How could the Father show the world the pathway we should go?
He sent his Son to walk with men on earth, that we may know.
How could the Father tell the world of sacrifice, of death?
He sent his Son to die for us and rise with living breath.
What does the Father ask of us? What do the scriptures say?
Have faith, have hope, live like his Son, help others on their way.
What does he ask? Live like his Son.”
Our Father sent His Son to walk with us on earth. That is the essence of obedience – walking with God. Obedience is choosing God over ourselves. It is choosing the eternal over the temporal. Obedience is choosing life over death. It is choosing to walk with God. What greater comfort is there than following the footsteps of Christ? What greater safety is there than walking with God?
One of the commandments that will richly bless our lives as we follow it strictly is remembering the Sabbath day and keeping it holy. The First Presidency and apostles have called for us to renew our devotion to God by better observance of the Sabbath. It is a day for us to rest from our labors of the week and focus on our relationships with our families and with God. This will come through worshiping at church, spending time with family, and serving others.
Elder Quentin L. Cook said, “Honoring the Sabbath is a form of righteousness that will bless and strengthen families, connect us with our Creator, and increase happiness. The Sabbath can help separate us from that which is frivolous, inappropriate, or immoral. It allows us to be in the world but not of the world. In the last six months, a most remarkable change has occurred in the Church.
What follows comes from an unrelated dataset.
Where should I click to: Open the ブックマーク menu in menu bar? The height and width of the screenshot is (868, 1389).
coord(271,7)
This has been in the response of the members to renewed emphasis on the Sabbath by the First Presidency and Quorum of the Twelve and to President Russell M. Nelson’s challenge to make the Sabbath a delight. Many members understand that truly keeping the Sabbath day holy is a refuge from the storms of this life. It is also a sign of our devotion to our Father in Heaven and an increased understanding of the sacredness of sacrament meeting. Still, we have a long way to go, but we have a wonderful beginning. I challenge all of us to continue to embrace this counsel and improve our Sabbath worship.” (October 2015 General Conference).
A renewed commitment of obedience to God can start today.
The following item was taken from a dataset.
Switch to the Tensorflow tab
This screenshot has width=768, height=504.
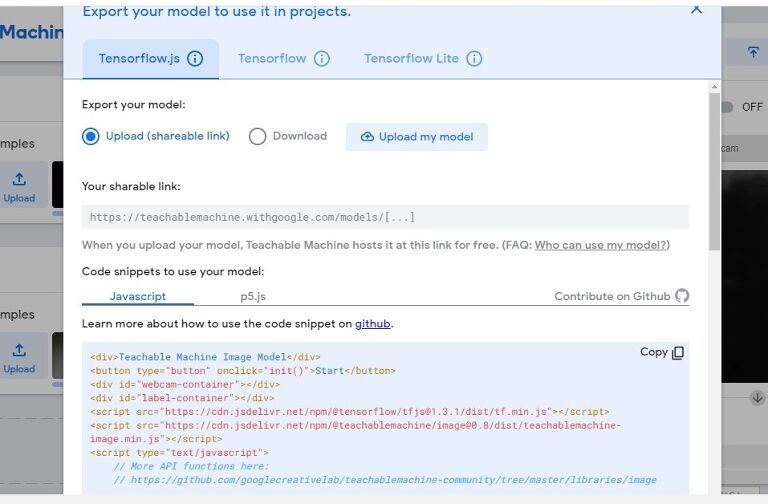point(272,59)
I testify that God loves us. Because He wants us to be happy He gave us commandments that place us on the path to eternal happiness in the world to come. I testify that the redeeming grace of Jesus Christ provides peace, healing, and wholeness. When we stray we can be cleansed through Christ’s Atonement. Through the water of baptism, the blood of Jesus, and the Spirit of God we can be obedient, forgiven, and sanctified (see Moses 6:60). I testify that our Father wants us to enter into His presence as joint-heirs with Christ; the only way to do this is through obedience to God and through the grace of Christ. I testify that our Father wants us to live as eternal families in the life to come. When we stand as families before the gates of Heaven, will our Father look at us and say, “They’re all here. They’re all safe, not a life lost”? No matter how dark the way may be now, if we keep walking there will be many good things to come; if we have faith, it will all work out in the end. May we seek His Spirit always by choosing righteousness as we obediently and humbly walk the path of discipleship.